Menurut Uskup Agung Kupang, praktik duduk dalam abu juga ditemukan dalam tradisi Israel kuno sebagai tanda duka dan penghormatan kepada Allah. Daniel dan Raja Daud dalam Mazmur 102 pun menggunakan gambaran abu untuk melukiskan kesedihan dan pertobatan yang mendalam.
Lebih lanjut, ia menerangkan bahwa bagi Gereja Katolik, abu merupakan sakramentali yang digunakan pada Rabu Abu, hari pertama dari 40 hari masa Prapaskah.
Sakramentali, katanya, adalah tanda atau tindakan suci yang ditetapkan Gereja untuk membantu umat menerima rahmat Tuhan dalam kehidupan sehari-hari, dan berbeda dari sakramen.
Selanjutnya, Uskup Agung Kupang mengingatkan manusia akan kefanaan hidup dan keberdosaan. Saat menerima abu, umat mendengar seruan, “Ingatlah engkau berasal dari debu,” atau “Bertobatlah dan percayalah kepada Injil.”
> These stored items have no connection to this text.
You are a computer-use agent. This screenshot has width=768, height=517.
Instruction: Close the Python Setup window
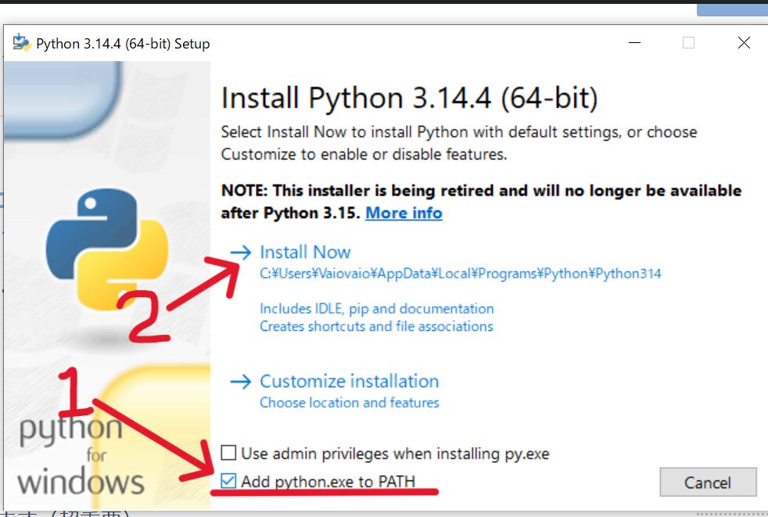pos(744,44)
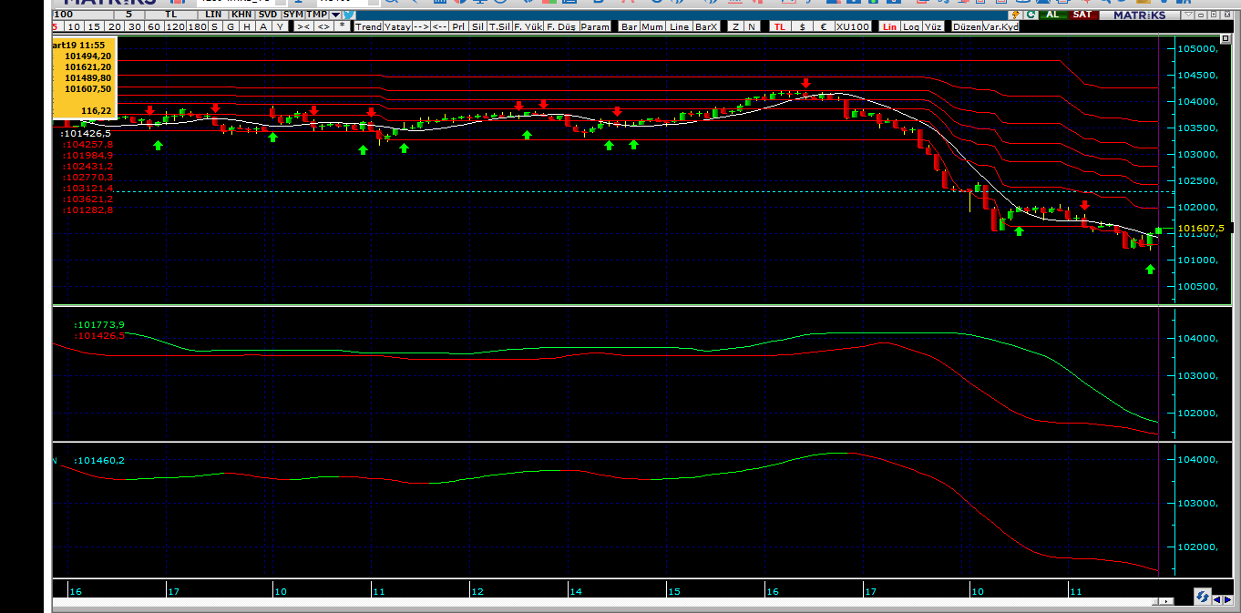Click the refresh arrows icon at chart bottom
Screen dimensions: 1241x613
pos(1203,597)
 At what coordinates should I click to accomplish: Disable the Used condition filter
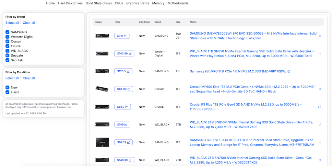pos(7,92)
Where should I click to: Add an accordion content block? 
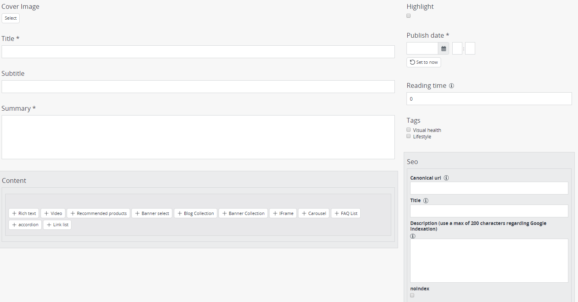(25, 225)
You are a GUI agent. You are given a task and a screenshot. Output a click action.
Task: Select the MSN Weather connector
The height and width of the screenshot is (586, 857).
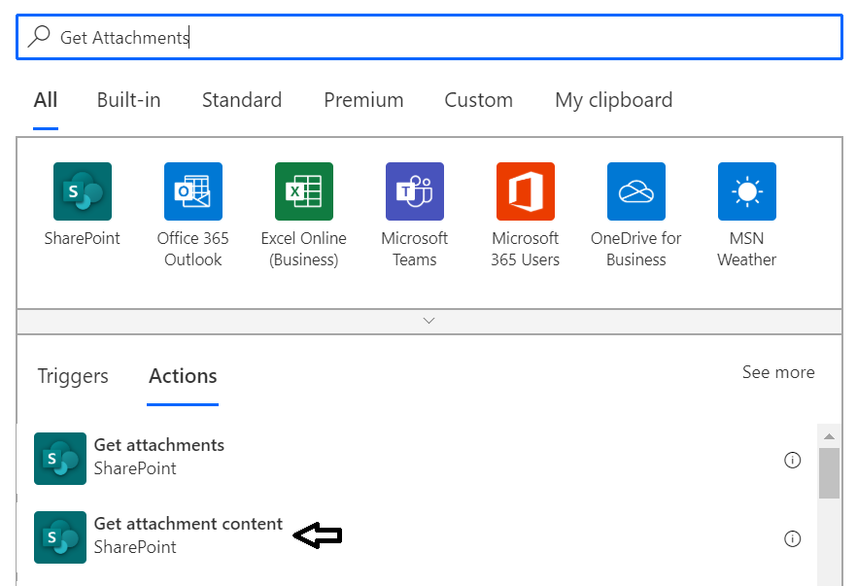(x=746, y=190)
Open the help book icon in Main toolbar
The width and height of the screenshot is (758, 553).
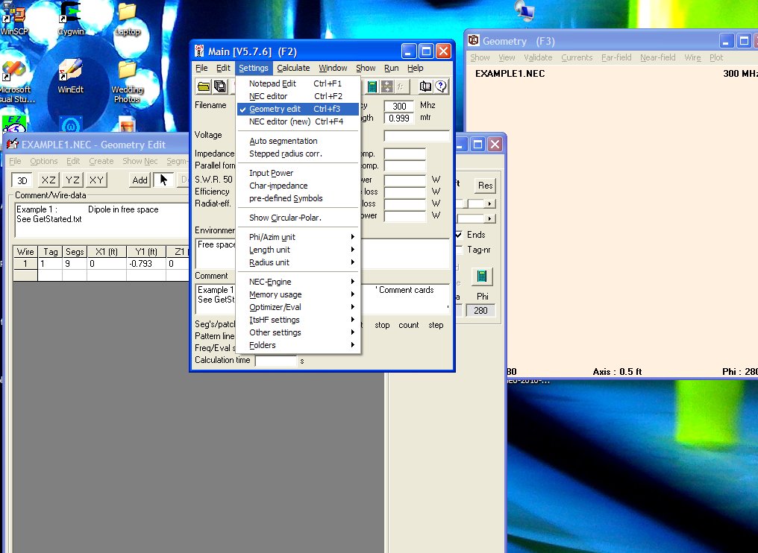(x=425, y=86)
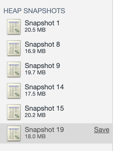Click the Snapshot 1 table icon

14,27
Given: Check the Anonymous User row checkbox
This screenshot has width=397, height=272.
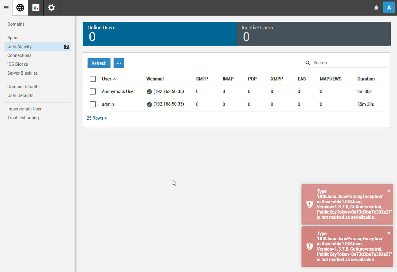Looking at the screenshot, I should coord(93,91).
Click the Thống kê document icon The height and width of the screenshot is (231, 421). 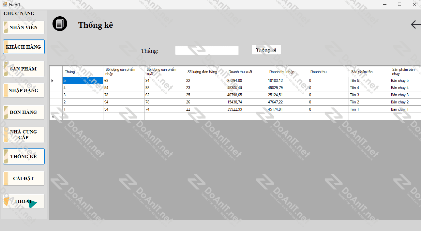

“Menerima abu saja tidak cukup. Nabi Yoel sudah mengingatkan, ‘Koyakkanlah hatimu dan jangan pakaianmu.’ Artinya, yang dibutuhkan adalah pertobatan sejati,” tegasnya.
Mgr. Hironimus Pakaenoni juga menjelaskan tiga pilar utama Prapaskah, yakni doa, puasa, dan sedekah. Doa, katanya, membuka ruang bagi Allah dalam hidup manusia. Puasa melatih pengendalian diri sekaligus solidaritas terhadap sesama. Sedekah menjadi wujud nyata kasih kepada mereka yang membutuhkan.
“Tuhan Yesus mengingatkan agar doa, puasa, dan sedekah tidak dilakukan untuk pamer kesalehan, tetapi sebagai jalan untuk kembali kepada Bapa. Sebab Bapamu yang melihat yang tersembunyi akan membalasnya,” ujarnya.
Mengutip Rasul Paulus dalam Surat kepada Jemaat di Korintus, Uskup Agung Kupang menyatakan pentingnya momentum pertobatan. “Sekaranglah waktu perkenanan itu, sekaranglah hari penyelamatan itu,” katanya.
Ia menegaskan, Rabu Abu bukanlah hari penghukuman atau sekadar kesedihan, melainkan hari penuh harapan. Abu yang dioleskan di dahi, menurut Mgr. Hironimus Pakaenoni, bukan tanda akhir kehidupan, tetapi simbol bahwa dari kerapuhan dan kehancuran, Tuhan mampu membangun sesuatu yang baru dan baik.
Sebagai informasi, pada tahun 2026, umat Kristiani merayakan Minggu Paskah pada 5 April.